WHAT TO WORK ON -> From the line with "Toggle the light/dark theme sun icon" through the last line of the records below, both ends included, transcribe only those lines, exactly, and omit the pictures.

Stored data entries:
*** Begin section ***

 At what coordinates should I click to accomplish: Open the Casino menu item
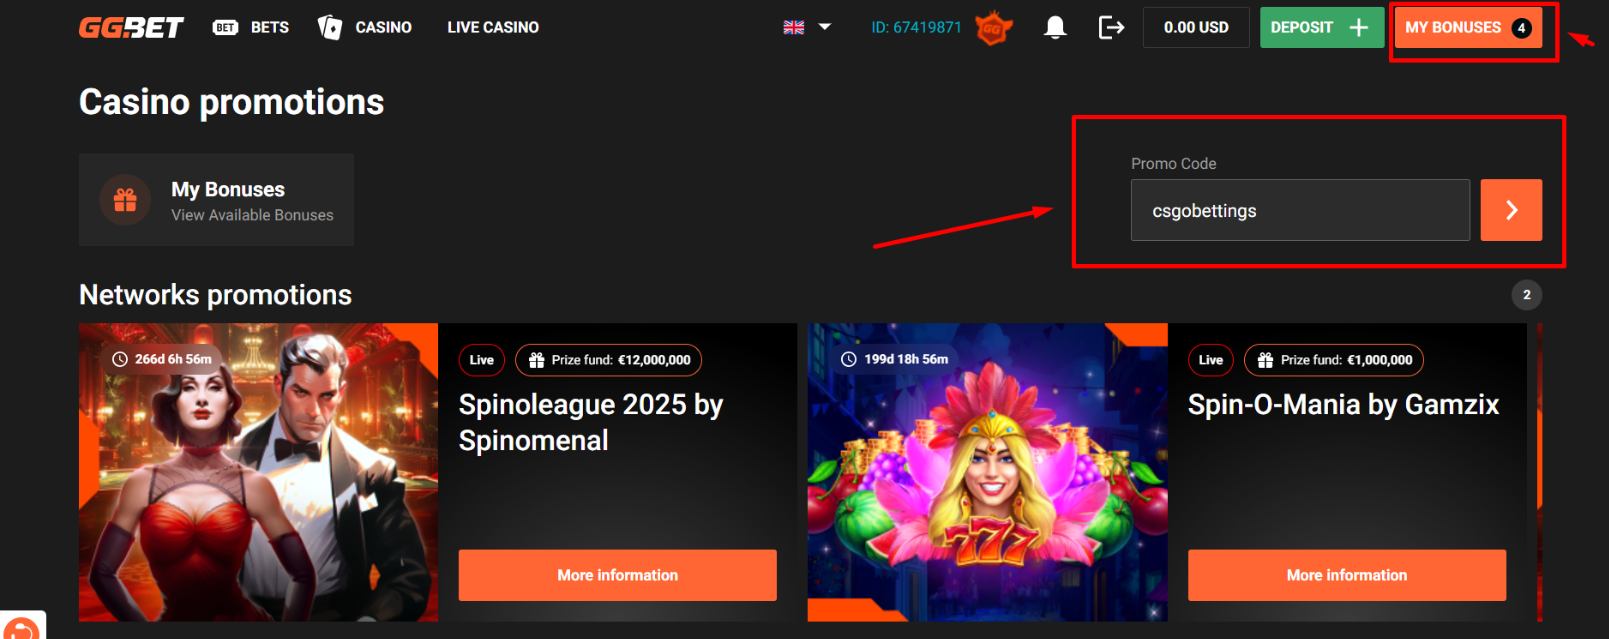(x=365, y=27)

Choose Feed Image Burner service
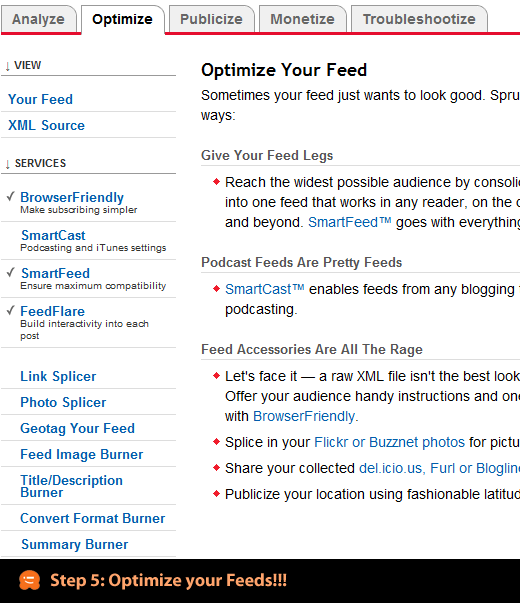pos(82,454)
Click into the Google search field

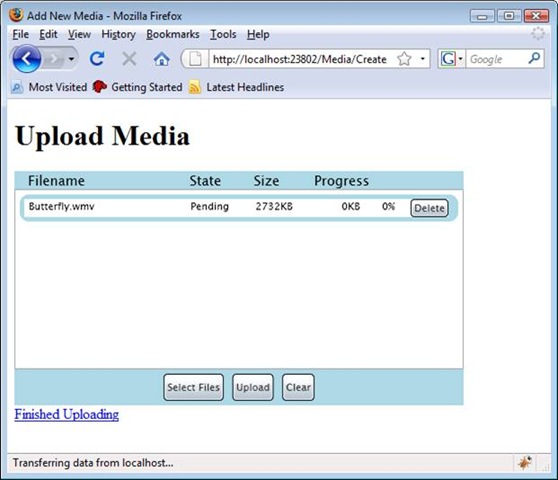coord(497,59)
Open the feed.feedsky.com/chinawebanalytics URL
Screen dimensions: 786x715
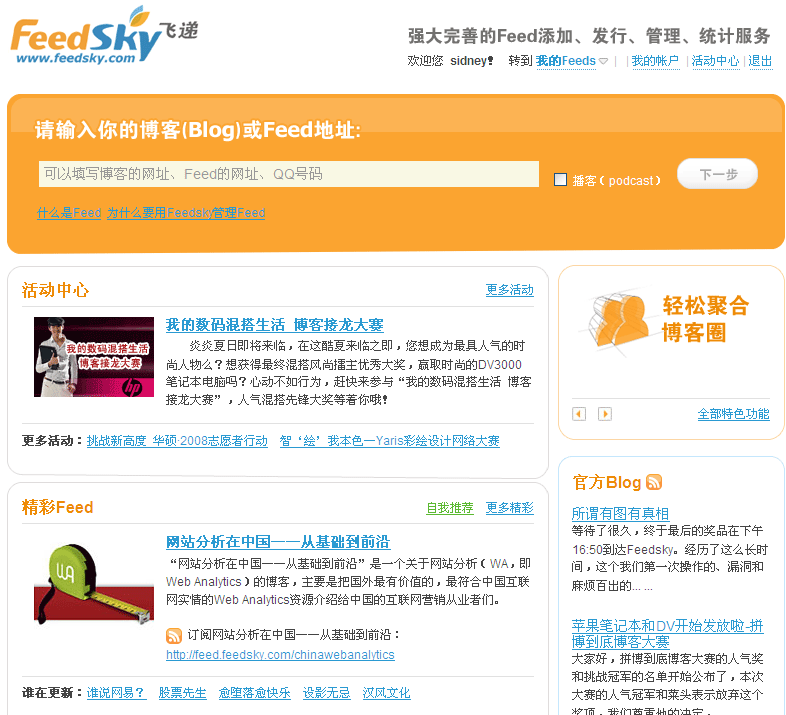pyautogui.click(x=280, y=655)

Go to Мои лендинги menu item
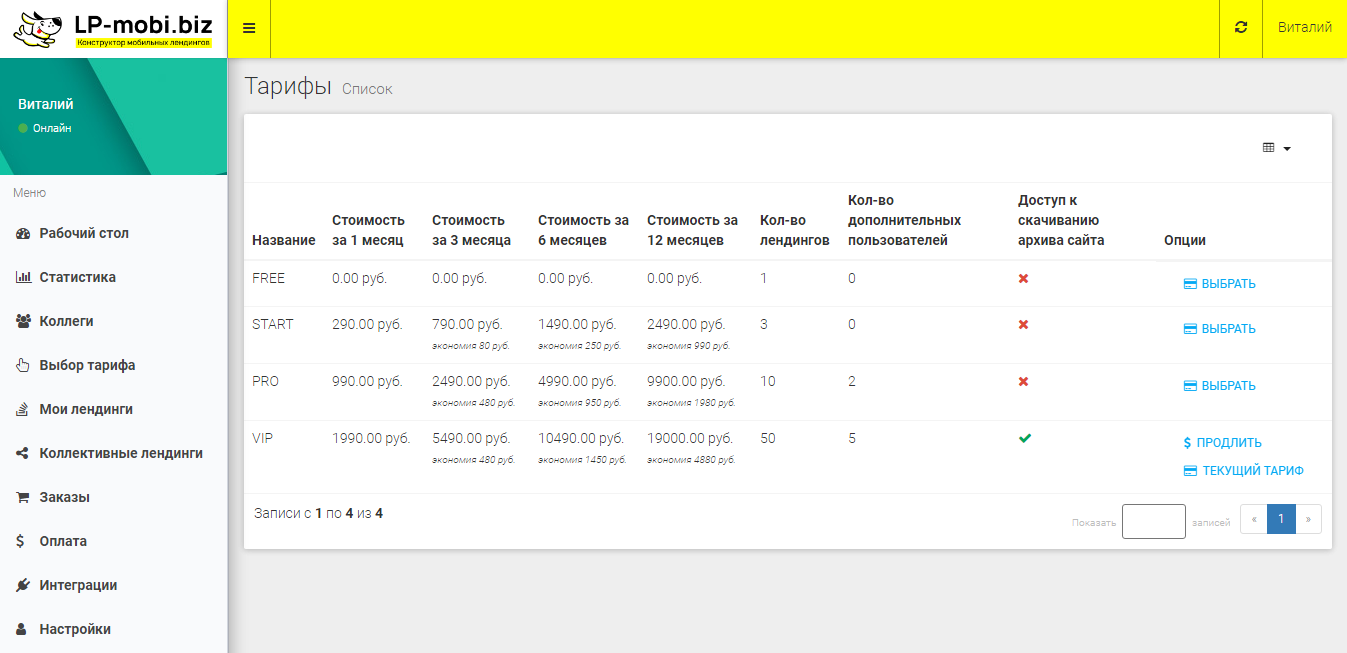click(86, 409)
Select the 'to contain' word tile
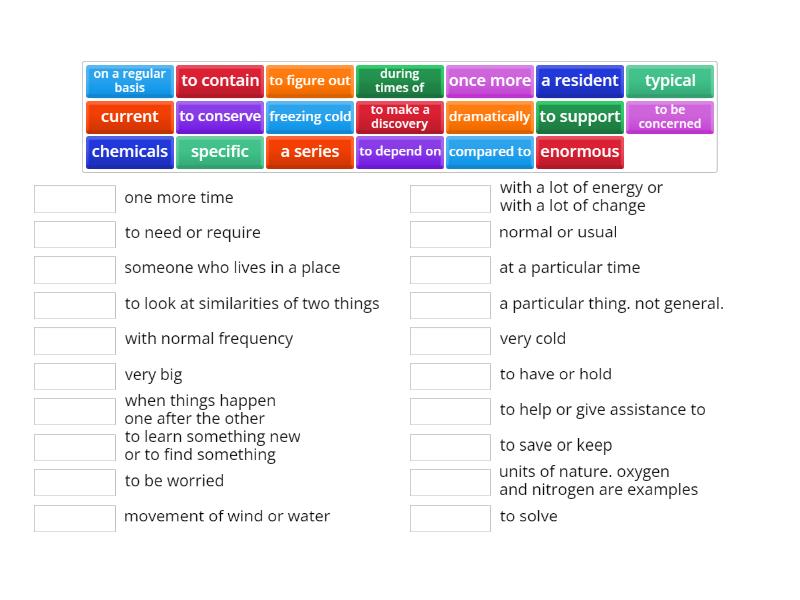The image size is (800, 600). [x=220, y=81]
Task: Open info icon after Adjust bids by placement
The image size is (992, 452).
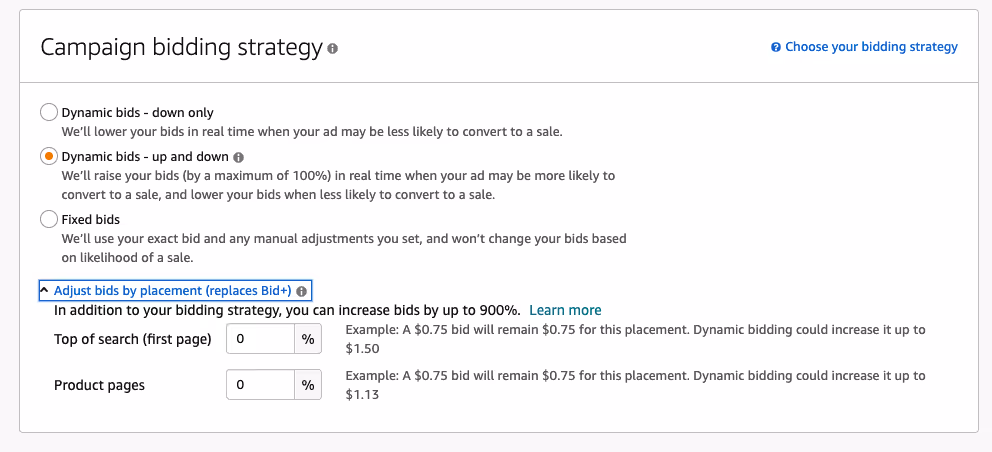Action: [x=301, y=291]
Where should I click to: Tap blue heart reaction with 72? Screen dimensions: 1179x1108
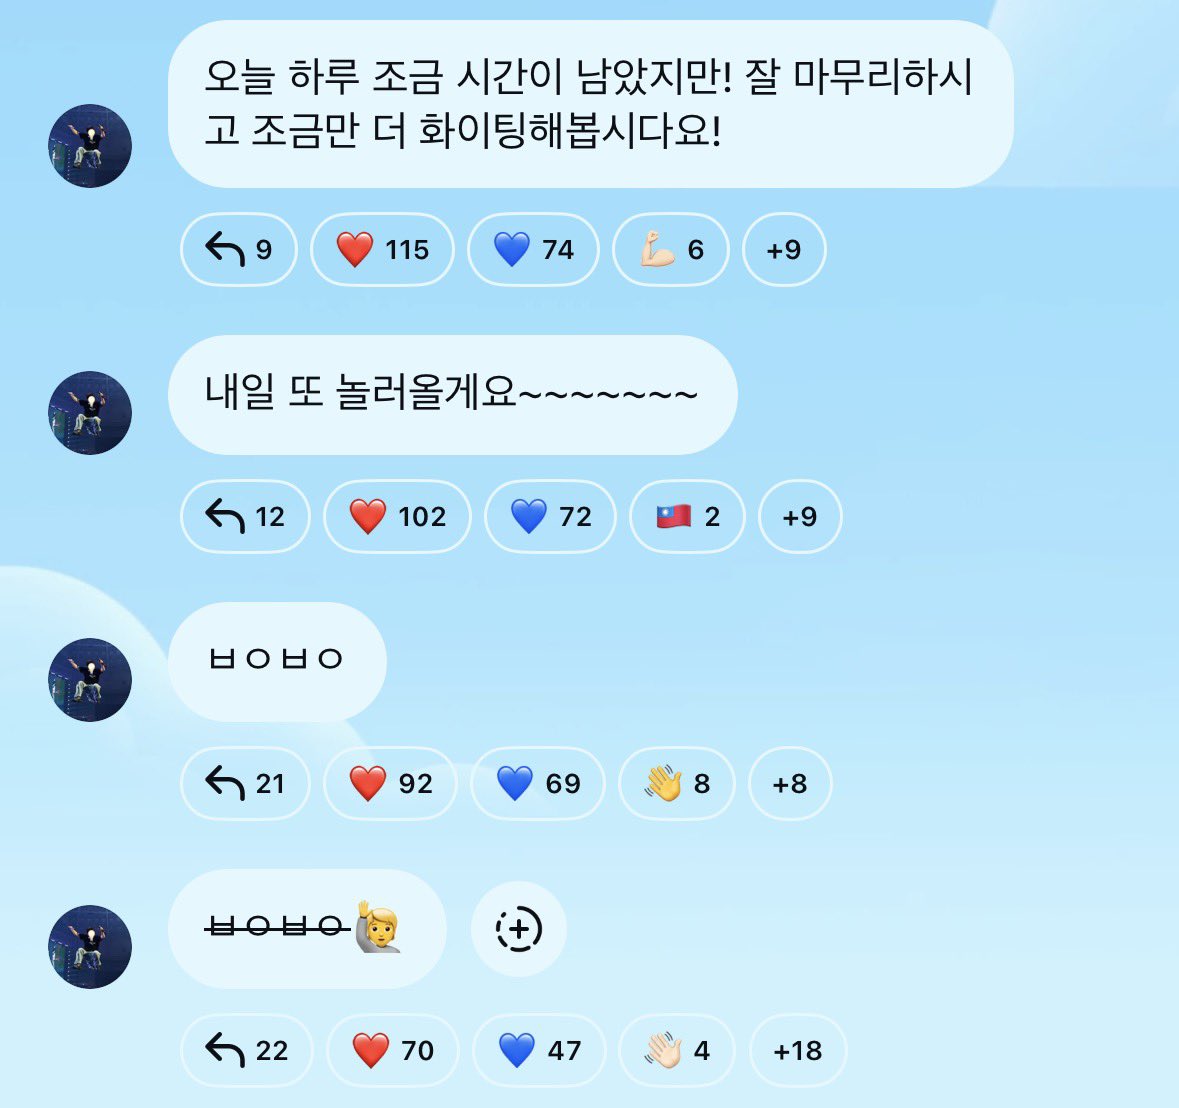[x=550, y=516]
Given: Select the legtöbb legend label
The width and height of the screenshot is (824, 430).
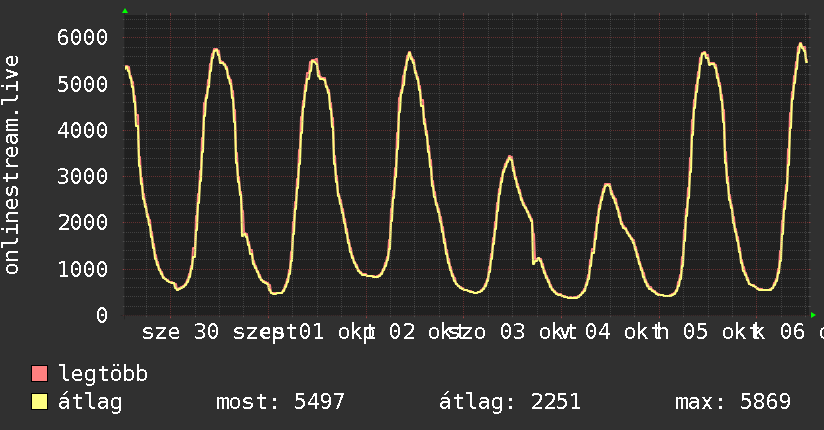Looking at the screenshot, I should coord(103,373).
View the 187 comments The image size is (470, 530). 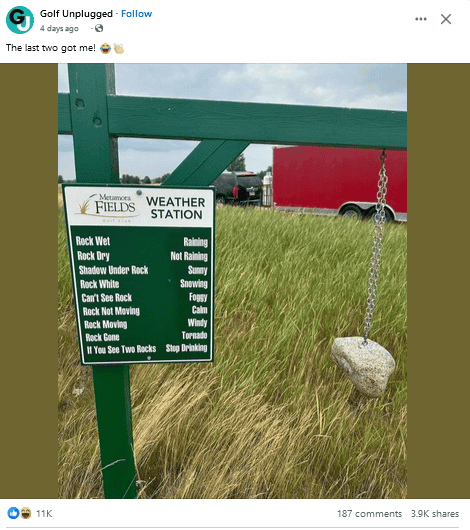[x=369, y=514]
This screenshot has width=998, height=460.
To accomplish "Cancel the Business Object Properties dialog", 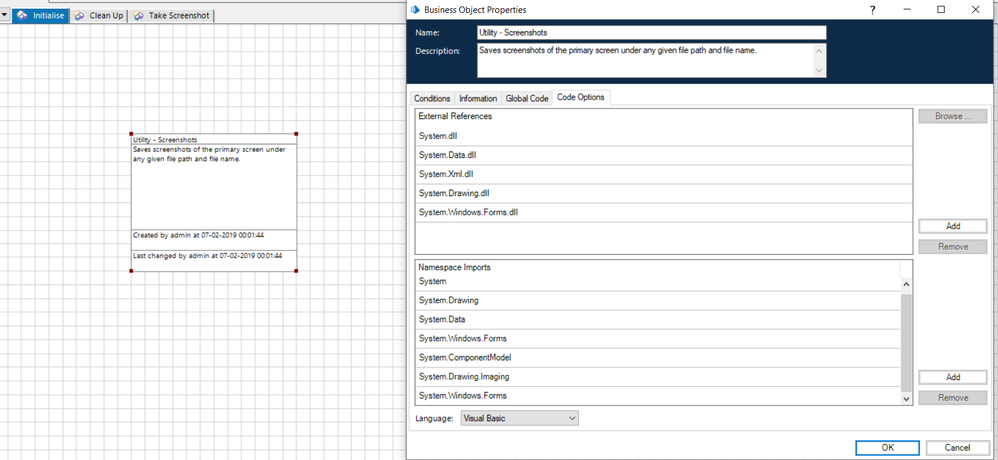I will [x=957, y=448].
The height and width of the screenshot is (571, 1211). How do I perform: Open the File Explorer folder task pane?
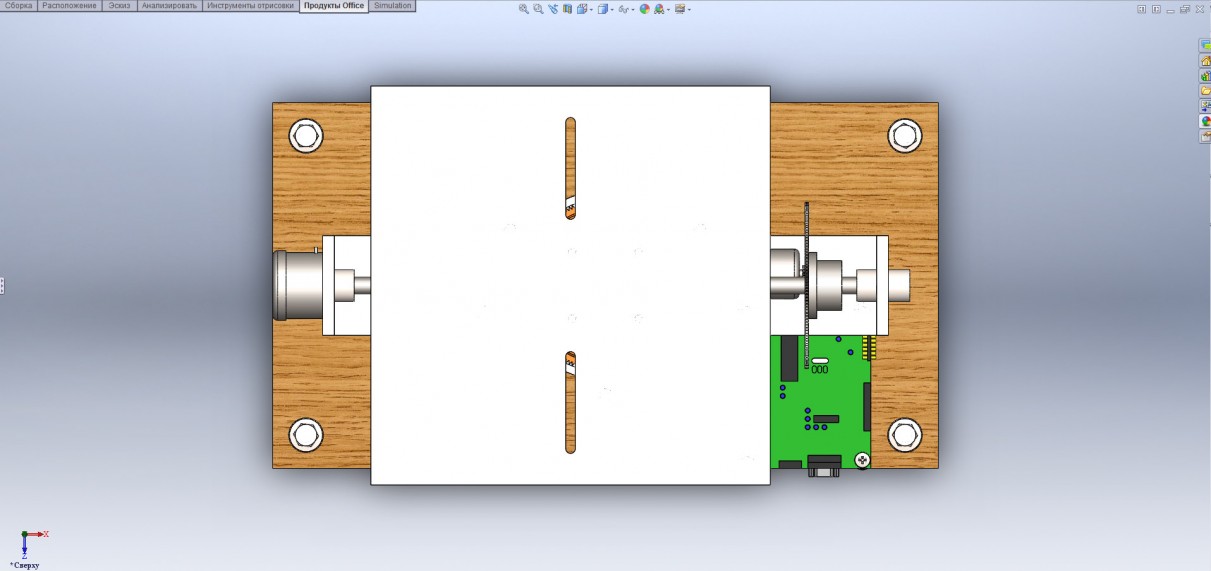point(1205,91)
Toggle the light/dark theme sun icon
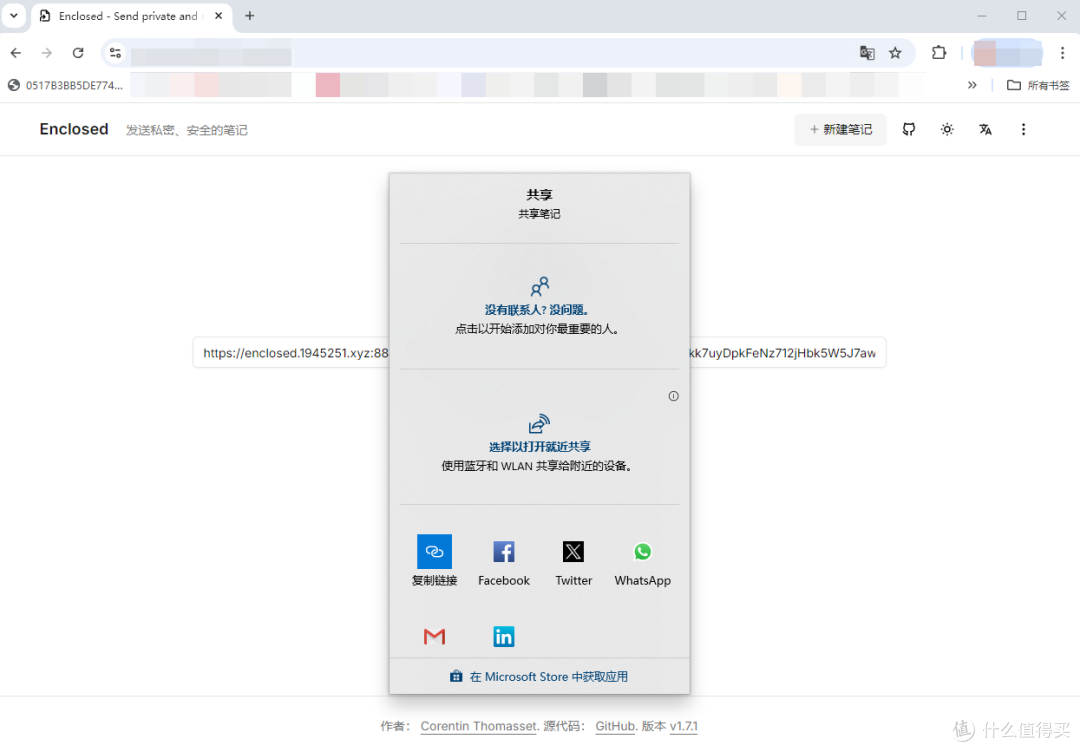Viewport: 1080px width, 752px height. tap(947, 129)
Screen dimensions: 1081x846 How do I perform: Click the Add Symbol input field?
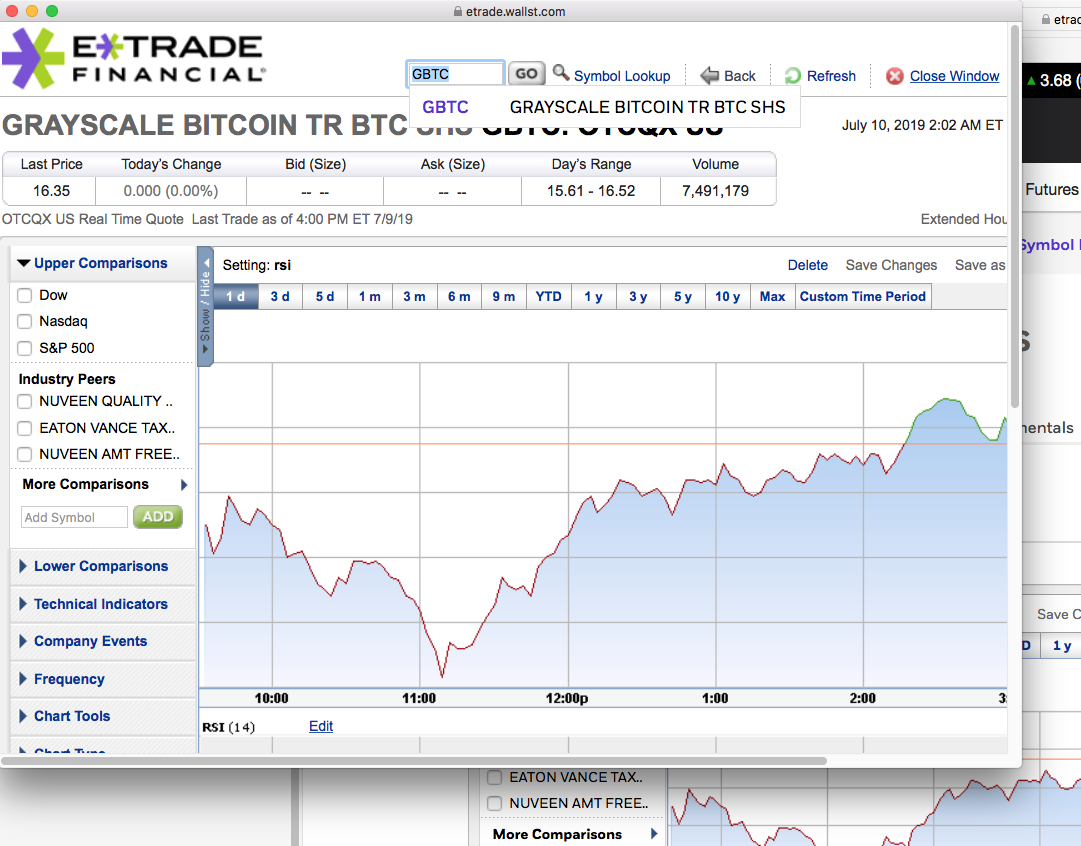point(74,517)

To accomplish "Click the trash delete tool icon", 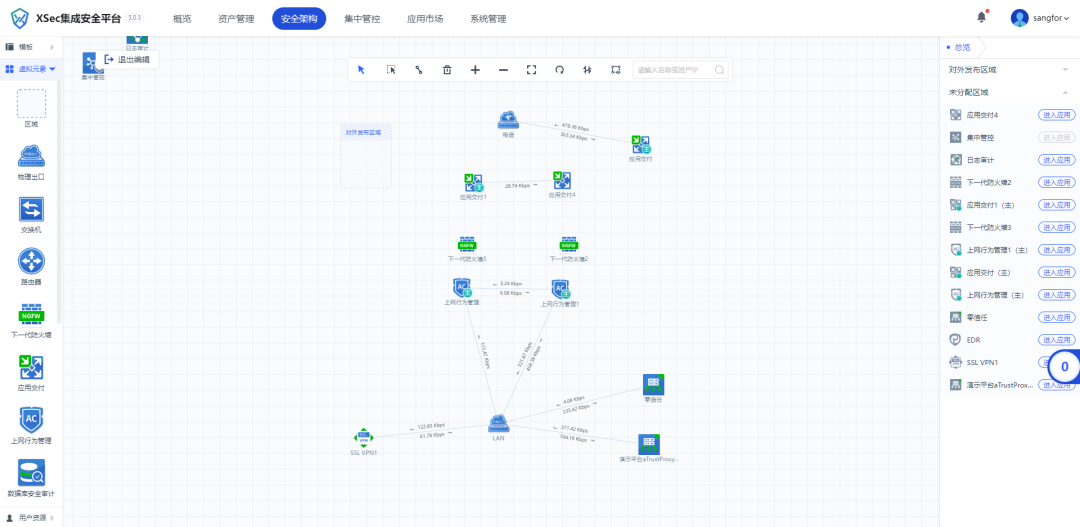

*** End section ***

OUTPUT OF THE EXERCISE ->
Toggle the light/dark theme sun icon
Viewport: 1080px width, 752px height. tap(947, 129)
Screen dimensions: 1081x846 How do I perform: Click the Add Symbol input field?
point(74,517)

To accomplish "Click the trash delete tool icon", 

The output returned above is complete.